As you can see from my photographs the bathroom is completely detached from the living quarters - this is part of a theme Daniel has going and later I'll post details of his outdoor kitchen as well. To those who live in cold places this might seem a bit unusual, however when you have a hot climate like they have there, it makes perfect sense to take the indoors outside.
Unfortunately my camera wasn't working so I had to take the pictures on my phone - they're not quite as clear as I'd like but they still give you a pretty good look at what he's done.
As with many of the other structures around the property, he is going for a look which is reminiscent of the kinds of structures early settlers built to work and live in while also trying to show respect for the environment in which it sits, while at the same time adding a little modern styling as evidenced by the diagonal cladding. He's not trying to pretend he isn't imposing his will on the surrounding landscape, but he's not trying to subjugate it either - I really like his approach.
Where possible the materials are recycled. Nearly all of the cladding - the wood and the steel - have been re-purposed from older buildings in the area, as have the door and the wood framed casement window you'll see when we go inside.
Here's the view from just outside the bathroom looking down into the lush valley below...
This is not a primitive "outhouse" like you find at many outback properties in Queensland, something which becomes clear as you open the door to find you're greeted by a combination of modern appointments with a touch of the traditional...
The large window on one side of the shower makes you feel like you're actually taking a shower in the midst of nature rather than inside a room. There's also no shower curtain or cubicle which would make you feel closed in - something that would have totally destroyed the effect. This window is one item which isn't re-purposed and was specially ordered to create the effect. The glazing is self-cleaning, which is necessary because this part of the bathroom is about 5 feet of the ground.
The view is totally amazing! You don't have to worry about privacy because the glass is tinted and is reflective from the outside (unless it's night and you have the lights on), and there's also a valley and a hill between the bathroom and the nearest neighbor.
The way Daniel works is that for the most part he forms an idea of what he wants to achieve, and then goes scouring the local garage sales and renovation sites looking for materials and allows the things he finds to evolve the design as he goes. Sometimes even the dimensions of a structure he's creating will be dictated by the materials he finds - this leads to having left over materials, bits and pieces, but they can always be stored away and put to use in a later project.

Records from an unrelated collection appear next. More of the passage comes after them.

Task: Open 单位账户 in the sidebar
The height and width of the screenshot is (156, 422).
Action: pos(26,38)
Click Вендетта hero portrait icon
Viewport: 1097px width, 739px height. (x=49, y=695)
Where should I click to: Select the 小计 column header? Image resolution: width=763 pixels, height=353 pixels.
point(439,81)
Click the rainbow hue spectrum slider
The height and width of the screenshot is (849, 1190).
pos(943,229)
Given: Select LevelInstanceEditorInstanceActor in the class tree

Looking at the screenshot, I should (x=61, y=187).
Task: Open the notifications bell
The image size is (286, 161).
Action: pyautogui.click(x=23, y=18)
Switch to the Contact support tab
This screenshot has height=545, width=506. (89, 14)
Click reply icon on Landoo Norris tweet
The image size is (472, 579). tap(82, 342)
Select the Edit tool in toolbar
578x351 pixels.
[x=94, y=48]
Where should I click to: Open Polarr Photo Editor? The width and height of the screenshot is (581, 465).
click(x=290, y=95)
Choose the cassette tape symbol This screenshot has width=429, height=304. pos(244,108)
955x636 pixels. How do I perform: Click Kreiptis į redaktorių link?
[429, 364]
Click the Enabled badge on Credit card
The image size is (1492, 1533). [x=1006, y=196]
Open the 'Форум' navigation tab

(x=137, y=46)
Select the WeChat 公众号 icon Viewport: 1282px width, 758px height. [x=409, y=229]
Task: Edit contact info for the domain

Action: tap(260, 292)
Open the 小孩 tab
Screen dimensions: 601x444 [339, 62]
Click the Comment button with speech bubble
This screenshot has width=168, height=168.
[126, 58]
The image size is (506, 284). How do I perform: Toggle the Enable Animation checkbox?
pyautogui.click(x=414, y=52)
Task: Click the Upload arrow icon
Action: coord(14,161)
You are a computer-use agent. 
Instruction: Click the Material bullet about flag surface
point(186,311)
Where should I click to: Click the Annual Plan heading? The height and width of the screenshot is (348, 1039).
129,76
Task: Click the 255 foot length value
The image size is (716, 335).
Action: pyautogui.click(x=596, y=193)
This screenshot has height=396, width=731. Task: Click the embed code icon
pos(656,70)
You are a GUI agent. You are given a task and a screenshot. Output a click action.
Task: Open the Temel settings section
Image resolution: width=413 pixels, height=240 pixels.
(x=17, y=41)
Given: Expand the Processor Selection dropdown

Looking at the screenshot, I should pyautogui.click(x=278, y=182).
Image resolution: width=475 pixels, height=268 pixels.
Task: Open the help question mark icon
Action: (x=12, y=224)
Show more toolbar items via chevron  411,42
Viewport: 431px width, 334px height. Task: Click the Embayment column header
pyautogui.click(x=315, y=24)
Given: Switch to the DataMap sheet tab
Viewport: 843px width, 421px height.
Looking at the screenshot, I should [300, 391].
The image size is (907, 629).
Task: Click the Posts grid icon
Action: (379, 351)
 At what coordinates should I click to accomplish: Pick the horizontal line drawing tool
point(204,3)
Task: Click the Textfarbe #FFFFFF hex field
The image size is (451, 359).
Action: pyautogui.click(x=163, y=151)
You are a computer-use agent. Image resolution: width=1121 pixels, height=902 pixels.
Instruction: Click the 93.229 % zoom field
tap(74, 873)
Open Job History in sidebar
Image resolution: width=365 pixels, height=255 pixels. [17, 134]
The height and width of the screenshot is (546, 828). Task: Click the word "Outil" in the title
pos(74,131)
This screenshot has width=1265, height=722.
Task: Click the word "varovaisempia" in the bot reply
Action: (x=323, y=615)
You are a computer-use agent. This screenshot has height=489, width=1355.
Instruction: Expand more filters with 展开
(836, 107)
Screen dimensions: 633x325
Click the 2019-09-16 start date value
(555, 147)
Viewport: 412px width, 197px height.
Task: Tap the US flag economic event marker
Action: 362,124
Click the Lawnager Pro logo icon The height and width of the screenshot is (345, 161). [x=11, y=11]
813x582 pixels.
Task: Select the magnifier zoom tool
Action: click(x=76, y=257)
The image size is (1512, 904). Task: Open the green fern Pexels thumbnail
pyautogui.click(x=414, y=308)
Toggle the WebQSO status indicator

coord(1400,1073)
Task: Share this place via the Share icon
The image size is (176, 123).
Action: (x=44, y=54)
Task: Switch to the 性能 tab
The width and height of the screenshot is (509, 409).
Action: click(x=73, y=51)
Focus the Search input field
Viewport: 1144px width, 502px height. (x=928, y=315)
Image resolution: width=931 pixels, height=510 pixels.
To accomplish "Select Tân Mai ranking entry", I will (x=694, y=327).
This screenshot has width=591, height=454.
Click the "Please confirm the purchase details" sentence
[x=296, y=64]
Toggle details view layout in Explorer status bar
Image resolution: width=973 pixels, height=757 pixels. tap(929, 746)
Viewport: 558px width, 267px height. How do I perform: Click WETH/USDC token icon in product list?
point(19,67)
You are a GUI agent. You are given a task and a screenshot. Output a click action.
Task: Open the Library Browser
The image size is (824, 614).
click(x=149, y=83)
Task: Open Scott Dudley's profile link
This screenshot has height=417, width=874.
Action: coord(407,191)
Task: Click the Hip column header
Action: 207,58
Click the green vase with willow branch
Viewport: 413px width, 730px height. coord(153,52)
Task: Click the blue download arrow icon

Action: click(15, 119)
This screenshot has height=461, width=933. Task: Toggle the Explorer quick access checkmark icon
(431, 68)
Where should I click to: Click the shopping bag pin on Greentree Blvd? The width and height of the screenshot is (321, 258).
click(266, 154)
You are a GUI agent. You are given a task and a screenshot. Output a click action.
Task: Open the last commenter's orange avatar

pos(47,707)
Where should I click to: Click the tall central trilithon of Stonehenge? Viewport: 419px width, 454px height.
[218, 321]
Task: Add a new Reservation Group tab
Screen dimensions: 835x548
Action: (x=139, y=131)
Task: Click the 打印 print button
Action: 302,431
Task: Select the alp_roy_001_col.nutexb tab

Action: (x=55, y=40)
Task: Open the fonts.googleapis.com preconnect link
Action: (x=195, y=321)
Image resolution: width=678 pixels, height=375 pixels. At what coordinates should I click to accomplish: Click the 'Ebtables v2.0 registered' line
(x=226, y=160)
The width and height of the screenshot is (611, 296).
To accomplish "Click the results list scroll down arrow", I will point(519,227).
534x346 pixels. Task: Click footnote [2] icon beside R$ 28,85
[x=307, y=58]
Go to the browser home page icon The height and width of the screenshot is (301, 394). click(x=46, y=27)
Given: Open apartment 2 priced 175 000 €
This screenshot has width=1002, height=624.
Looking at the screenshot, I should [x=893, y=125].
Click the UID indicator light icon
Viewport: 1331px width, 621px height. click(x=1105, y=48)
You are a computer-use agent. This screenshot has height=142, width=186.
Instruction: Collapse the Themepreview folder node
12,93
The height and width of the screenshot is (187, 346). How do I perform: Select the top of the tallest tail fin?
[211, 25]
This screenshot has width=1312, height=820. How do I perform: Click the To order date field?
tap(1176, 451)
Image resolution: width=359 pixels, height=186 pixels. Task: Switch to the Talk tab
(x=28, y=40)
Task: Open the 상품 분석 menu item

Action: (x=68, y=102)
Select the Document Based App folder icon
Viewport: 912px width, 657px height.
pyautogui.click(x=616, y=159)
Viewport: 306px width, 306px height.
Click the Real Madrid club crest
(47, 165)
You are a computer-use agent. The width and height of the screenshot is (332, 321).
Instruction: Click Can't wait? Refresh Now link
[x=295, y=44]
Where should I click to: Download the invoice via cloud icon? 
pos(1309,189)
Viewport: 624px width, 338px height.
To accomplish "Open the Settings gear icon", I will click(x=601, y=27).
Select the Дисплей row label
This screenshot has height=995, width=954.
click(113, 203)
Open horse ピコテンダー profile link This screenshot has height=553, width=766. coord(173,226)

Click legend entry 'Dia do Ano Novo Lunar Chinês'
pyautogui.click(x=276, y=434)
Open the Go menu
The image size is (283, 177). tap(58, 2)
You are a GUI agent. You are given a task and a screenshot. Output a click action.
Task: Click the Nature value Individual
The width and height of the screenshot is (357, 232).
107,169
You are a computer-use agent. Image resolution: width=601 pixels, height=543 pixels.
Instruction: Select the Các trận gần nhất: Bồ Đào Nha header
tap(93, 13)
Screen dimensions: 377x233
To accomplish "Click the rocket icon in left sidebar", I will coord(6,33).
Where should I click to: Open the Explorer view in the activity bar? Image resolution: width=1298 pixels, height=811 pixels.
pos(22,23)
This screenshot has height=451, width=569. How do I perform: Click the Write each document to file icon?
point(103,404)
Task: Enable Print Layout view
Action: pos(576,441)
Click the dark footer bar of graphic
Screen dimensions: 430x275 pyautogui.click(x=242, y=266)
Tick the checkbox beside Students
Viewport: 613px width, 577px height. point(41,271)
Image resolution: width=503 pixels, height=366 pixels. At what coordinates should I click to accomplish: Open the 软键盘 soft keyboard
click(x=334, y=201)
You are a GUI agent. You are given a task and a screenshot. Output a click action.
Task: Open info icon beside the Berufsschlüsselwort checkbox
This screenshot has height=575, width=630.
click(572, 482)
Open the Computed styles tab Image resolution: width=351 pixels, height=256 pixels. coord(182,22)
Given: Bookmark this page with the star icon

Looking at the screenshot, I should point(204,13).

However, when it came to the tiles he decided on the specific color you see in the photos and bought those new. He wanted to ensure that they were not too bright as anything too close to white would be, and at the same time not too colorful - the whole idea was to neutrally "frame" the view and I feel he achieved that. Of course that takes a bit of extra planning to ensure there's no waste so if you're considering a tiling project then you should use a calculator as he did to work out how many tiles you need to order - there's one on this page where you can click on "Tile Calculator" in the top right corner of the page and it will pop up.
The open effect is further enhanced by the way he created a skylight out of a piece of corrugated plastic in the middle of the ceiling...
On the other side of the room the vanity and toilet are fairly standard. You might be wondering why I didn't tidy up a bit before taking the photos - that's because I prefer to see rooms as they are lived in rather than artificially prepared for display. The mirror frame is made from old wood he found lying around and it actually looks quite similar to some of the old trees on the property.
I hope you've found my brother's rather unique bathroom as interesting as I did - and feel free to share the pictures on Pinterest if you like them.
I took a lot of photographs of other projects going on around the property and over the next few weeks I'll post some of those as well.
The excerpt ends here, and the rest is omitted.